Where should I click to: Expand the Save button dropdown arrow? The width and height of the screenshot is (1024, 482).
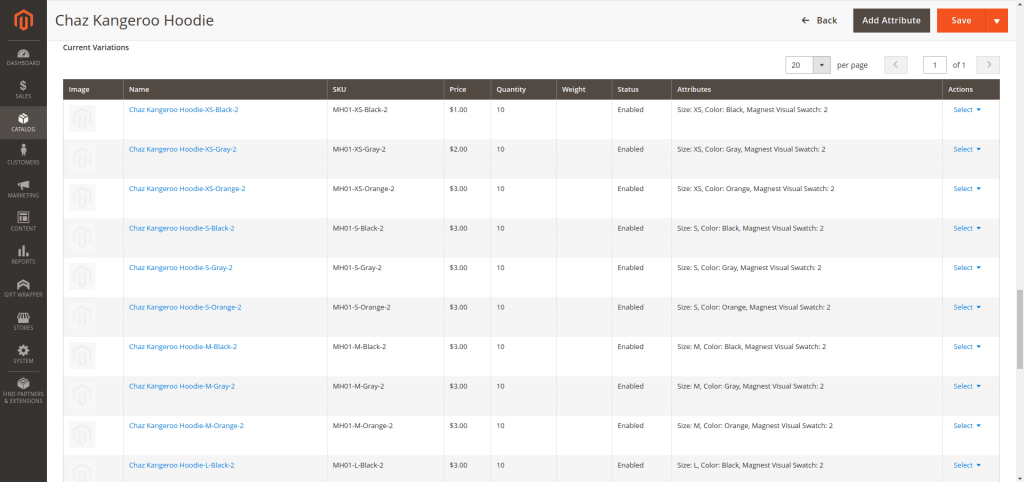(x=996, y=20)
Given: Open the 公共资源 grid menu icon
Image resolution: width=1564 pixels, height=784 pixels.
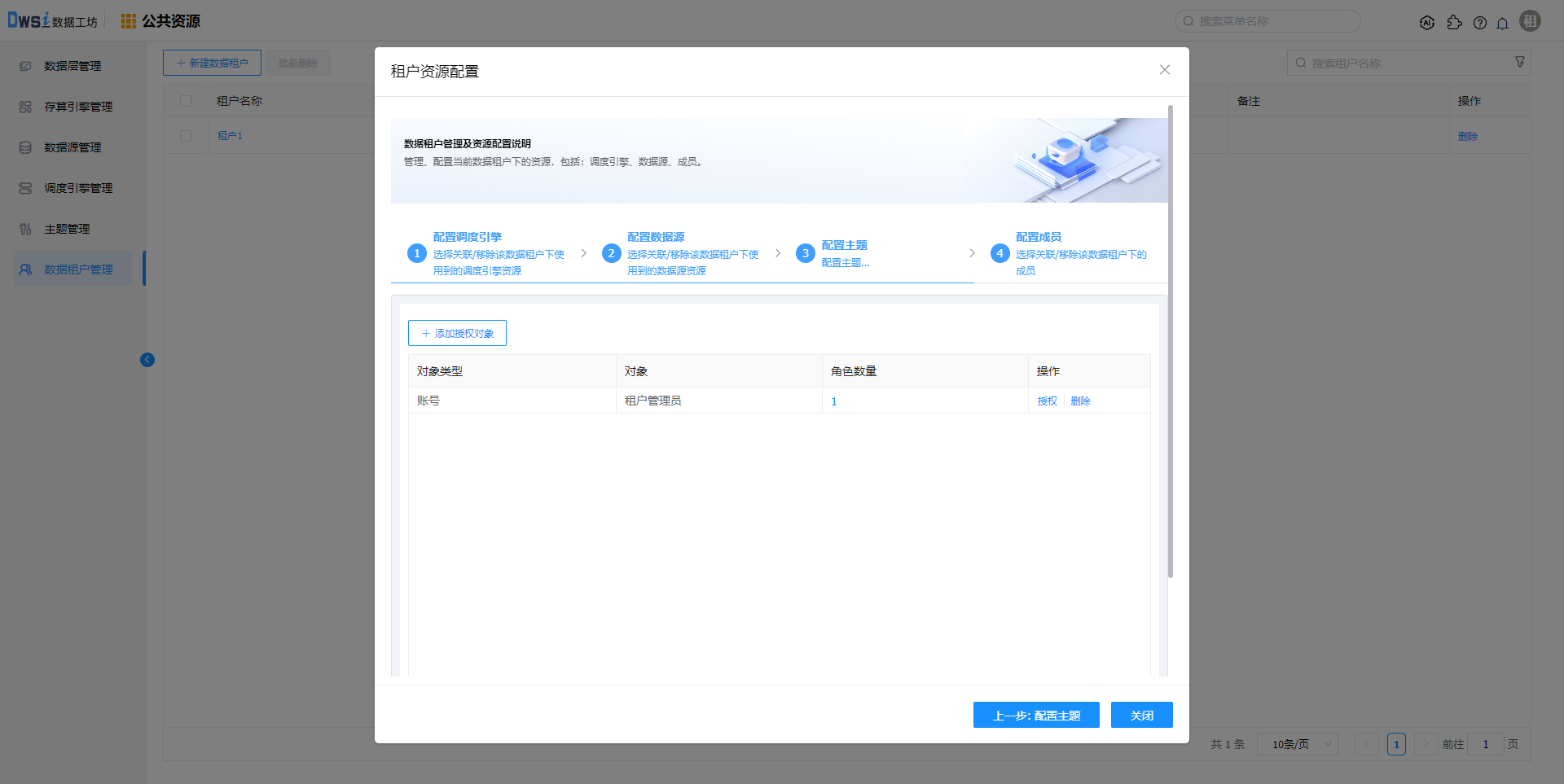Looking at the screenshot, I should pos(129,21).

EXERCISE DESCRIPTION: Here the lines from the one with "Given: Open the 公共资源 grid menu icon" through the last line of the data above need to be repeated exactly, both included, and any picture omitted.

EXPECTED ANSWER:
Given: Open the 公共资源 grid menu icon
Image resolution: width=1564 pixels, height=784 pixels.
Looking at the screenshot, I should pos(129,21).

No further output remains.